Simulating data updates
Administrators and Data Managers can now test data updates in their Production instance. Source subscription jobs can be run in simulation mode so you can preview the outcome before committing the data to the database. This ensures that you have more control and confidence over the quality of your data operations.
This feature is enabled by default in your Network instance.
About simulation mode
Previously, data loading jobs could be tested if the Apply Updates & Merges setting was not enabled for a subscription. The job stopped after the match stage, so the data wasn't committed in the merge stage (the last stage of the job). Some statistics were available on the Job Details to provide an idea of what the job would do.
Now, when you run a job in simulation mode, the data is simulated during the merge stage. You can preview the results without committing any data to the database.

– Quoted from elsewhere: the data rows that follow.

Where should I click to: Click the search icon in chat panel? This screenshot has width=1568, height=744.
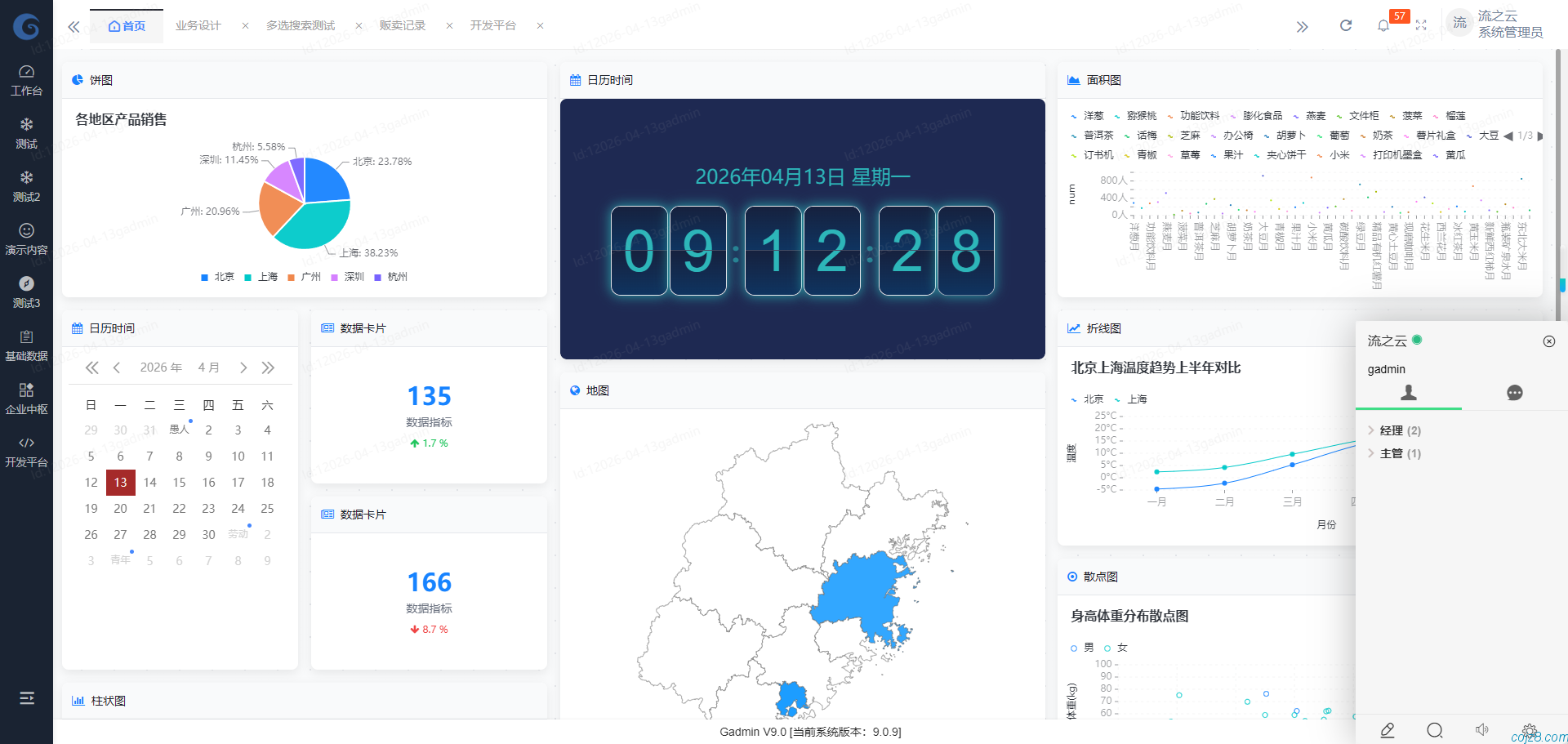pos(1434,730)
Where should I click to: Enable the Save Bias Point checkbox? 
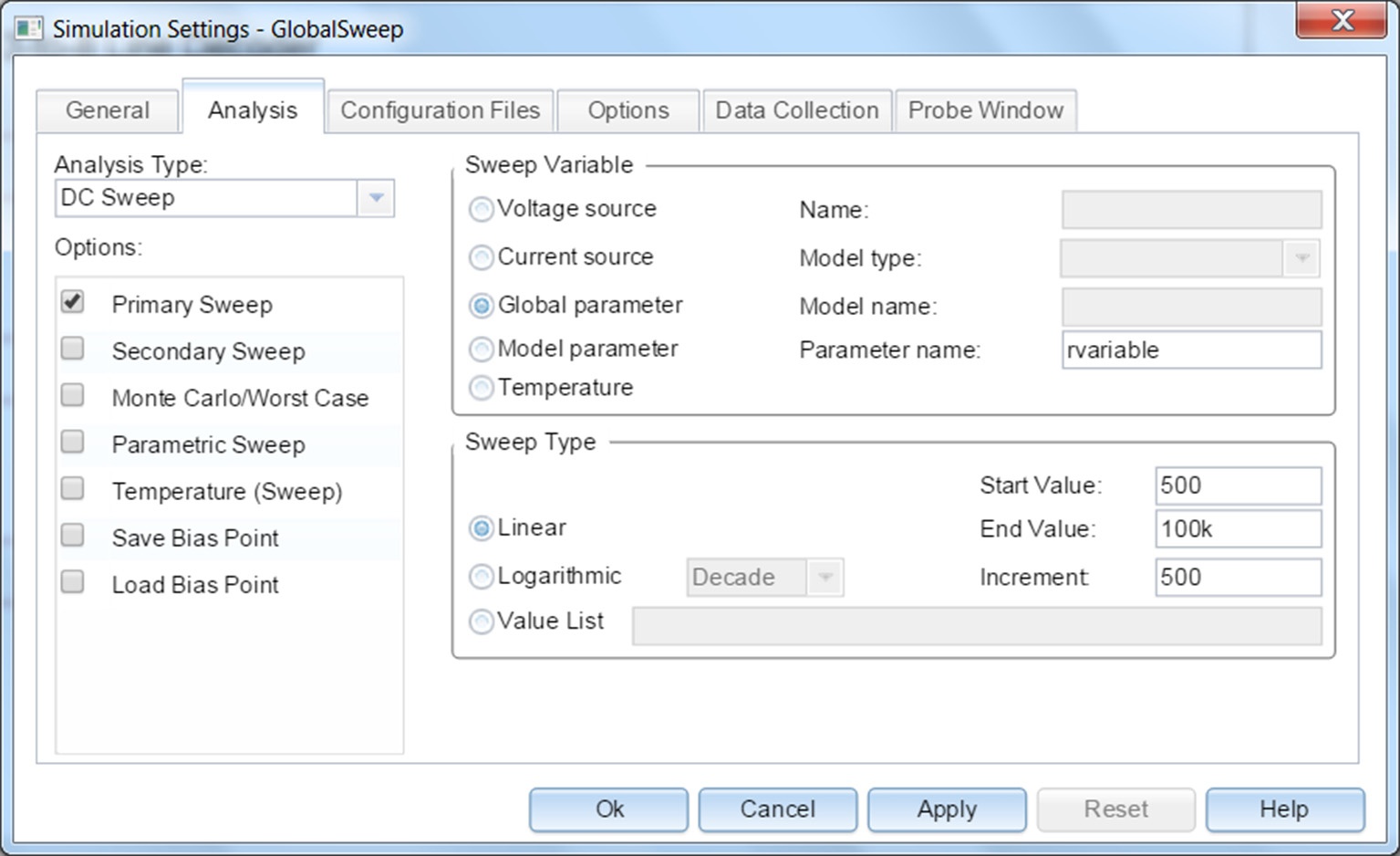click(73, 536)
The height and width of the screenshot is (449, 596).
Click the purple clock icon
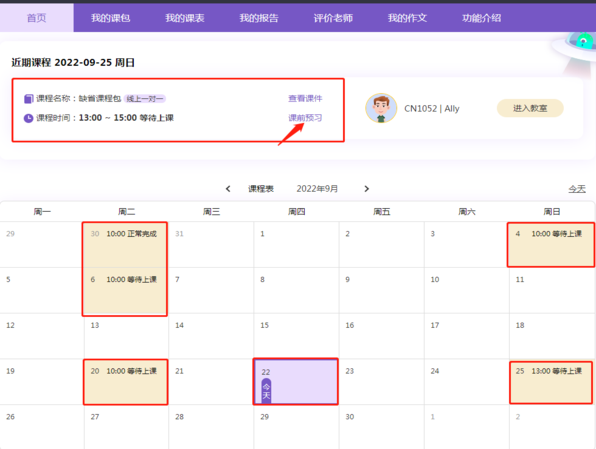click(29, 118)
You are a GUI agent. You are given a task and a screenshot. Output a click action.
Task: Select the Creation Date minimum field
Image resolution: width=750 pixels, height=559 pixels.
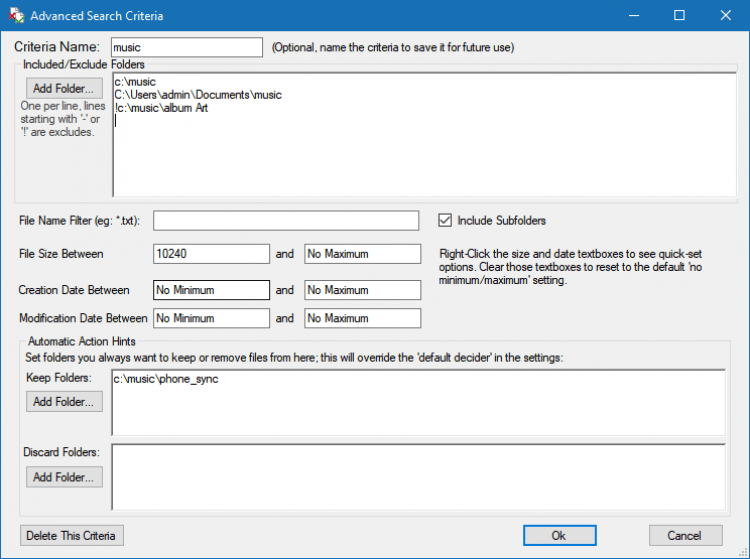pyautogui.click(x=211, y=290)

Examples of outcomes that you can test with simulated data:
Changes to critical fields - For example, address status, relationship type, HCO/HCP type, and so on.

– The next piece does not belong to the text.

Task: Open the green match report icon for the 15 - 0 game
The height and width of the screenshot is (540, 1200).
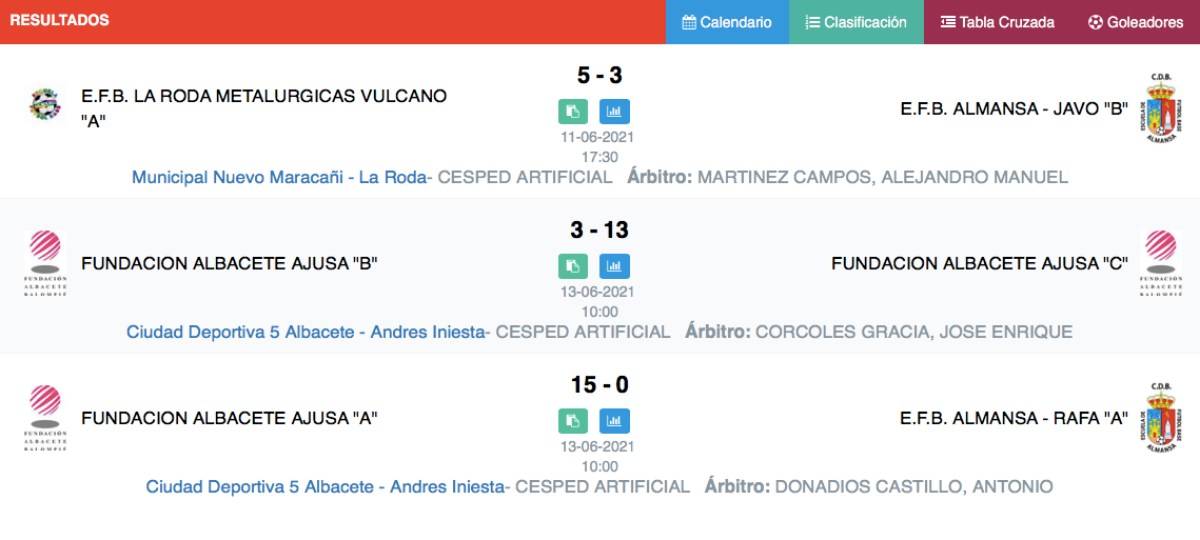Action: pyautogui.click(x=573, y=421)
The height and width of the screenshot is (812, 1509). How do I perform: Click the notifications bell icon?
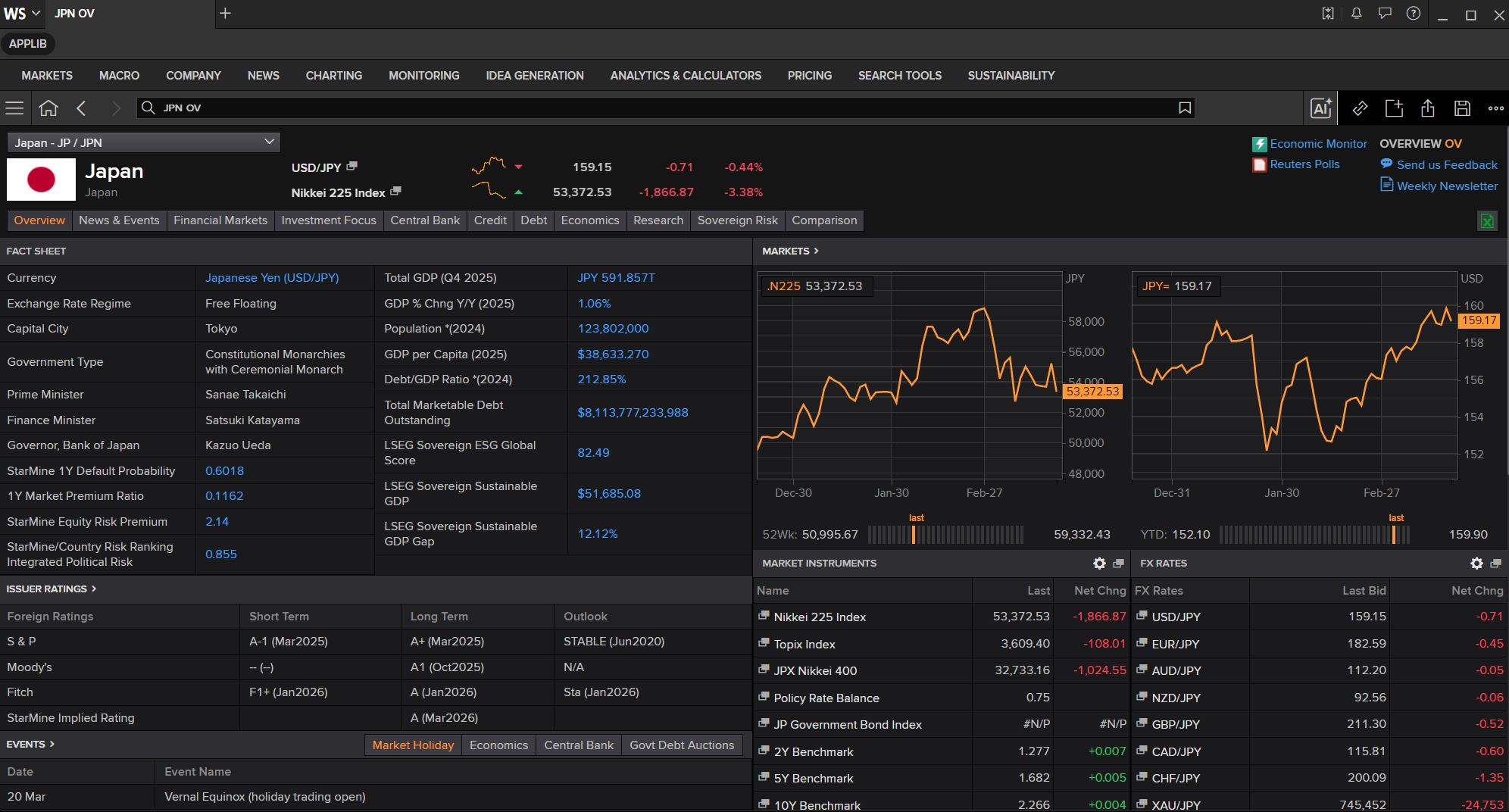(1356, 14)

Rejected records - Learn about records that will be dropped from the feed because of data issues.
Records that are rejected are not included in the simulation output, but an error displays in the Job Error Log so you can investigate the issue.
For example, if a reference code is not mapped to Network, a message displays in the log so you can fix the issue. Job errors for rejected records do not display in Test Mode.
Network expression rules - Test NEX rules in the simulated data to ensure the outcome is expected before committing it to the database.
All rule points are supported for simulation mode.
Network Address Inheritance - Review addresses that are synced from Parent HCOs in the output.
Bulk merging entities
Reviewing simulated data
Use simulation mode to preview the updates before committing the data to the database.
Simulated data can be reviewed in the following areas:
Job statistics - Counts for added and updated records display in the Job Summary Report section on the Job Details page.
When the job is run in Test Mode, statistics are not available for the Job Summary Report.
Files - A .zip file is created in the Network file system. It contains a .csv file for each object impacted by the data. For example, if the feed contains updates for HCPs, a .csv file is created for the HCP object and for each of its sub-objects and relationships. The files for all simulation jobs are archived in the FTP folder.
Reporting tables - The simulation output is available as reporting tables. Use the tables to compare the simulated data with production data. Only the tables for the last run simulation job are available. Each time a simulation job starts, the previous simulation tables are replaced.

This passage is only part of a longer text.